Member of Senate of Pakistan
- Incumbent
- Assumed office 9 April 2024
- Constituency: Sindh

Member of the National Assembly of Pakistan
- In office 1 June 2013 – 31 May 2018
- Constituency: NA-204 (Khairpur-III)

Personal details
- Born: December 5, 1969 (age 56) Khairpur, Sindh, Pakistan
- Party: PPP (2023-present)
- Other political affiliations: PML(F) (2001-2023)

= Syed Kazim Ali Shah =

Pakistani politician

Syed Kazim Ali Shah Lakyari (born 5 December 1969) is a Pakistani politician and member of Senate of Pakistan since April 2024. He was previously a member of the National Assembly of Pakistan, from June 2013 to May 2018.

==Political career==
He was elected as a member of Senate of Pakistan as a candidate of Pakistan People's Party to the general seat of Sindh in the March 2024 Pakistani Senate election.

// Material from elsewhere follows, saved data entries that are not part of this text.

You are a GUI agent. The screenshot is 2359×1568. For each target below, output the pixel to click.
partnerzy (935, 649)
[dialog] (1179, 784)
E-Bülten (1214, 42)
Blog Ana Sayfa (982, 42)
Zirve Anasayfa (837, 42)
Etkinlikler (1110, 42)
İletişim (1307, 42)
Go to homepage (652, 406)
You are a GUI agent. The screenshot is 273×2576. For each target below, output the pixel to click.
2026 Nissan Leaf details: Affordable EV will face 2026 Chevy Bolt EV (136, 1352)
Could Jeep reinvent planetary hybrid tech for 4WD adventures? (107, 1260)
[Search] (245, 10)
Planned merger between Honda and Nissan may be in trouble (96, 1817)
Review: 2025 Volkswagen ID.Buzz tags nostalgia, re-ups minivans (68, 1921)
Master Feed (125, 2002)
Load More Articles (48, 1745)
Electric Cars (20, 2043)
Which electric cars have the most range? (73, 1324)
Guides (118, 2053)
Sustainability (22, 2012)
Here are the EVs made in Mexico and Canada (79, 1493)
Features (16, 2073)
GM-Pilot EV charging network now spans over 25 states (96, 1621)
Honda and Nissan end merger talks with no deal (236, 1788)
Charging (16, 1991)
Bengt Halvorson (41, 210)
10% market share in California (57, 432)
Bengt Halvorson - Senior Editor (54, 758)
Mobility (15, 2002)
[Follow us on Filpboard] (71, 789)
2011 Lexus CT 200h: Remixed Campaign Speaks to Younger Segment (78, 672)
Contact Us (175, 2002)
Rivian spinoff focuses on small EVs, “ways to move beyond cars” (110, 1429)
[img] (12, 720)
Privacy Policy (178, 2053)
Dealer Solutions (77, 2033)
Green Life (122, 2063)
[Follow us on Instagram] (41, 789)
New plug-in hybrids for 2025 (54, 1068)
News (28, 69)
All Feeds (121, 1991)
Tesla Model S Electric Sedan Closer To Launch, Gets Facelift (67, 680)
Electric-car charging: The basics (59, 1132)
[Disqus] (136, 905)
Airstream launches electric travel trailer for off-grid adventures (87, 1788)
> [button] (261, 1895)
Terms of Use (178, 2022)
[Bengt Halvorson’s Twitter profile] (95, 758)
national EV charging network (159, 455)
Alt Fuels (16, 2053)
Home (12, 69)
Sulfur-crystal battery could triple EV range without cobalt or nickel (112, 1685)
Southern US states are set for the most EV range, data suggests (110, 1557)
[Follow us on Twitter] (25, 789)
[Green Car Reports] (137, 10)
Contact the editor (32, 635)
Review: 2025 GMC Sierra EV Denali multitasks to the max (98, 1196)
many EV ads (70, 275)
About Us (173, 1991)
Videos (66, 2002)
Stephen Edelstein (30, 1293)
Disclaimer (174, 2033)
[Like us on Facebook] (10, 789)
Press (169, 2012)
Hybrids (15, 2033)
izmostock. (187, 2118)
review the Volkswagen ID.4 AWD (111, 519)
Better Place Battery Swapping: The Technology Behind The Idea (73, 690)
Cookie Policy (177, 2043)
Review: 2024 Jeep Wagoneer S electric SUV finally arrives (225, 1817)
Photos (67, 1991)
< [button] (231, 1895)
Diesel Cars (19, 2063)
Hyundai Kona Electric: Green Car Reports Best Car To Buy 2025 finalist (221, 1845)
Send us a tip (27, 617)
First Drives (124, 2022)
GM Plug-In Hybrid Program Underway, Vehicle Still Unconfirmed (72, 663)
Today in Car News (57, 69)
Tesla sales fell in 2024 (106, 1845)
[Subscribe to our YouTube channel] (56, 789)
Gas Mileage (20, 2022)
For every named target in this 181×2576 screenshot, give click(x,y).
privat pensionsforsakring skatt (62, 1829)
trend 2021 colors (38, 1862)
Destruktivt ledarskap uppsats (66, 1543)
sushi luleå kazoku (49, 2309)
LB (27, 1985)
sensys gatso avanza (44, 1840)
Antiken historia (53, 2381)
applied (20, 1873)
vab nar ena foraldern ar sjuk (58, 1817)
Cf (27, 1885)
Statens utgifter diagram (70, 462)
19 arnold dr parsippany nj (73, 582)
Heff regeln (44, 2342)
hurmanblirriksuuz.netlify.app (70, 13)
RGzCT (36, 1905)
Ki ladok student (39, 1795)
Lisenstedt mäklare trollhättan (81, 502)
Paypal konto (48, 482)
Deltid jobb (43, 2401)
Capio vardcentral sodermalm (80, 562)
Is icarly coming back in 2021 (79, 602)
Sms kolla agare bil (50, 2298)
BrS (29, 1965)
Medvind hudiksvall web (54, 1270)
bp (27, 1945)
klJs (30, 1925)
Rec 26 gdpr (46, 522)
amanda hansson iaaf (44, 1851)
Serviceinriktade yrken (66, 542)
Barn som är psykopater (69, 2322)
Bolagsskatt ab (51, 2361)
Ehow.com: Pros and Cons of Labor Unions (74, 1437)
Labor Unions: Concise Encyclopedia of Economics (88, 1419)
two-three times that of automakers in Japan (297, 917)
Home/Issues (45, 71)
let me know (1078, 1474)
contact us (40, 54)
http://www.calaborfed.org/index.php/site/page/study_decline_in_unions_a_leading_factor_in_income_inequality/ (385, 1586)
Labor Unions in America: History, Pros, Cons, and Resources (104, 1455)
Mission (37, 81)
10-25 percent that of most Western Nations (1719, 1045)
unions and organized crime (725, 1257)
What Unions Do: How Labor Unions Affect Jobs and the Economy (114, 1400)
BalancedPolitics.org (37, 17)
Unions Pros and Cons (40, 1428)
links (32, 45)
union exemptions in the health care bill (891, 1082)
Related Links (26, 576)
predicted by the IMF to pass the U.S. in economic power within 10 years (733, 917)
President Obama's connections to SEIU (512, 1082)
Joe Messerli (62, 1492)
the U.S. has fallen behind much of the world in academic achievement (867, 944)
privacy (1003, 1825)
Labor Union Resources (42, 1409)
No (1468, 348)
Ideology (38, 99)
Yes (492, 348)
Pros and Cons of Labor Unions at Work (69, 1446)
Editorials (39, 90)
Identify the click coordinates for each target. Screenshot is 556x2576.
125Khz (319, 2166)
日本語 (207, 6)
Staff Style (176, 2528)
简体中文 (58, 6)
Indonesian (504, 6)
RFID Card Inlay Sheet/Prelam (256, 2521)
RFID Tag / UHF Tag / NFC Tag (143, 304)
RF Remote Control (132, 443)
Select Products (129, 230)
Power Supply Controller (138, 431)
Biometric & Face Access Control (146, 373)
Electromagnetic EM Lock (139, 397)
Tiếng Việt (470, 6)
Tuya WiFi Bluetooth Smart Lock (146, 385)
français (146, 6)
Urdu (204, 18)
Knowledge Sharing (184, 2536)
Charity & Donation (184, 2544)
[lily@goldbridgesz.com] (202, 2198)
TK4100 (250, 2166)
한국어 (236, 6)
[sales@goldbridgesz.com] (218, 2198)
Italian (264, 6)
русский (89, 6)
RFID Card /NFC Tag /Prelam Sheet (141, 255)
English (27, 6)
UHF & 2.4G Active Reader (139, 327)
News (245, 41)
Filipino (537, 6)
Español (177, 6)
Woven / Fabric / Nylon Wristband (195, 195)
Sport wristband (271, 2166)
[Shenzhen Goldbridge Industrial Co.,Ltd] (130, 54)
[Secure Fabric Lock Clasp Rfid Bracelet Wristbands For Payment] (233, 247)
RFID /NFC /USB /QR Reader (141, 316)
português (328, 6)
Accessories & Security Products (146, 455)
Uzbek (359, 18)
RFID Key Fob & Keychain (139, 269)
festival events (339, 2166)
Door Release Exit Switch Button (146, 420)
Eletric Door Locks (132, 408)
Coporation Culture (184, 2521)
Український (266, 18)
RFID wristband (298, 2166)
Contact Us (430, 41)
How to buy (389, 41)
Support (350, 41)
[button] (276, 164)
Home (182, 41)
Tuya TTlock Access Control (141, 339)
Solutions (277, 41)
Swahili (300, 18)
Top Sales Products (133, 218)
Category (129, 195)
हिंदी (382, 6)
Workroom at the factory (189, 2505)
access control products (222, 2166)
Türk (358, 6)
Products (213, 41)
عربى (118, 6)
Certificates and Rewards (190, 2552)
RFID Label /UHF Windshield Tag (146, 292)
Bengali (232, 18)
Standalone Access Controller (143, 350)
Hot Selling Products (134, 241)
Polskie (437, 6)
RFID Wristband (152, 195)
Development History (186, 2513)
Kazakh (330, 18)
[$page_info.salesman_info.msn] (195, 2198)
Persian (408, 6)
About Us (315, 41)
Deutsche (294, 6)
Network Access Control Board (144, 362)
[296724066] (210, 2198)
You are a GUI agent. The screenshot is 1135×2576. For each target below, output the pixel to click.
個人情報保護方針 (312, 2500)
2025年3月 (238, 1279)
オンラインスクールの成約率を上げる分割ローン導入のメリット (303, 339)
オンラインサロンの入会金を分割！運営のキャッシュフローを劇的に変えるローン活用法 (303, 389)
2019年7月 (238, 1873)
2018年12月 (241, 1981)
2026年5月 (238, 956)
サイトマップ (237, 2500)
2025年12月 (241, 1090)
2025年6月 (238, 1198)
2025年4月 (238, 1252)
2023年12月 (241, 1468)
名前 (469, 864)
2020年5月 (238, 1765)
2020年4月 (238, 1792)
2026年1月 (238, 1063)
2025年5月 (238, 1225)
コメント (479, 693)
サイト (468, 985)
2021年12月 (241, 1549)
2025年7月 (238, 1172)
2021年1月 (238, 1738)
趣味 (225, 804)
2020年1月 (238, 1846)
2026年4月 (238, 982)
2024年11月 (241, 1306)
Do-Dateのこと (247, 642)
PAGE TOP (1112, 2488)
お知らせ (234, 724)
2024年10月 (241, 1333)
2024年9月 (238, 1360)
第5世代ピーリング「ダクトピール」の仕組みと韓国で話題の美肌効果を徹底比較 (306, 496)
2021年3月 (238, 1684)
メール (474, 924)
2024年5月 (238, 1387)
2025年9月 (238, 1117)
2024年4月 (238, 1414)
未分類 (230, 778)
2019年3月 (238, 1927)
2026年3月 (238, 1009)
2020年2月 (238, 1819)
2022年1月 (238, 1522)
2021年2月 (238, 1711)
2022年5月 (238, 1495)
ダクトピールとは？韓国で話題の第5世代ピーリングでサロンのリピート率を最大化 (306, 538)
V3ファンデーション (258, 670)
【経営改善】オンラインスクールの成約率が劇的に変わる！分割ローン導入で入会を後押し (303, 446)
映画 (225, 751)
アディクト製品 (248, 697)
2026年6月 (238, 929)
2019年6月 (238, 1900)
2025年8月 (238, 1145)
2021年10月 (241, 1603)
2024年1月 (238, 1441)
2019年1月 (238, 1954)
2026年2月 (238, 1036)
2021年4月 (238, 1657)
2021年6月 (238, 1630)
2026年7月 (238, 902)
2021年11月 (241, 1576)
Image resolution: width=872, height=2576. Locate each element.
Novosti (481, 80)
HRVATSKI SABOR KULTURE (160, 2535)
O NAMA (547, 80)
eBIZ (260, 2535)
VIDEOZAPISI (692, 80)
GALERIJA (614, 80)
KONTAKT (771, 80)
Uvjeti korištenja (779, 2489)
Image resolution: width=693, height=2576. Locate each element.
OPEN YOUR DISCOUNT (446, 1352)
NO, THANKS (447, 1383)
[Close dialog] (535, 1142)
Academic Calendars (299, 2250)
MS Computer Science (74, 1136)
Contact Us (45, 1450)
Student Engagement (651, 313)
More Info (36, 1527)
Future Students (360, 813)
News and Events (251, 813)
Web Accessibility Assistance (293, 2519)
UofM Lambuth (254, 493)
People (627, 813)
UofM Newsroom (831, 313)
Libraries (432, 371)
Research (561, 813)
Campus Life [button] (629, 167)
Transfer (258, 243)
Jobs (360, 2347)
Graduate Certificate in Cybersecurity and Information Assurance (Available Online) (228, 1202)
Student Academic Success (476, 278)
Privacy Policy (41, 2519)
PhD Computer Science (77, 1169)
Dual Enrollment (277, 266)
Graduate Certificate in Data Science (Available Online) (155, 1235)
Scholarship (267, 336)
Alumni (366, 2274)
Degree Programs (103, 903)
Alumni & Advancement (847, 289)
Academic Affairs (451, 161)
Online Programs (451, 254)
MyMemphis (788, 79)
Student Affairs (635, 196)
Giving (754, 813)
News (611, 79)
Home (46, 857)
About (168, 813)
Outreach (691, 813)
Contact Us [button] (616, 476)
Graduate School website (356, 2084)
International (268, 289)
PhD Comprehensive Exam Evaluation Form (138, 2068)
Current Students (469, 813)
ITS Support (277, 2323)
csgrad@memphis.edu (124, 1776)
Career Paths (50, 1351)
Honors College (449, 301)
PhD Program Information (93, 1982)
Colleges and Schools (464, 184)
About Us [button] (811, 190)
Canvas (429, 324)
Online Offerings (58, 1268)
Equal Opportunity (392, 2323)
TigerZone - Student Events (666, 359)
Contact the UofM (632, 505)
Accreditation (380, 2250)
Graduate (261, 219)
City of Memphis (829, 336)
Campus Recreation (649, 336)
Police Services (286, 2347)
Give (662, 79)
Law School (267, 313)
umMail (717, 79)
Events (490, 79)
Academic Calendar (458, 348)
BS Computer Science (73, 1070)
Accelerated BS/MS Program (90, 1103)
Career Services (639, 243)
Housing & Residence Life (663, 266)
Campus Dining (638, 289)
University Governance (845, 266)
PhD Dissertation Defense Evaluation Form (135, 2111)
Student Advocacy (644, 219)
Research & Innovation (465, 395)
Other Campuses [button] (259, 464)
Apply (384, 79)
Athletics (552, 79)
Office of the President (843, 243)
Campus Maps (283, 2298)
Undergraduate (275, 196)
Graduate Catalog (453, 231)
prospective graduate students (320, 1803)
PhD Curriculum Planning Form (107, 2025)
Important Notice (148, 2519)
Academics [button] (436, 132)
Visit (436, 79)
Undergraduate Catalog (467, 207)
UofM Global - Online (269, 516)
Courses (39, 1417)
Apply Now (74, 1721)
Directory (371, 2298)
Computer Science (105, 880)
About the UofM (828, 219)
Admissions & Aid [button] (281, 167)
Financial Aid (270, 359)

He ran for the seat of the National Assembly of Pakistan as a candidate of Pakistan Muslim League (F) (PML-F) from Constituency NA-217 (Khairpur-III) in the 2008 Pakistani general election but was unsuccessful. He received 51,183 votes and lost the seat to Fazal Ali Shah.

He was elected to the National Assembly as a candidate of PML-F from Constituency NA-217 (Khairpur-III) in the 2013 Pakistani general election. He received 75,862 votes and defeated Syed Javed Ali Shah Jillani.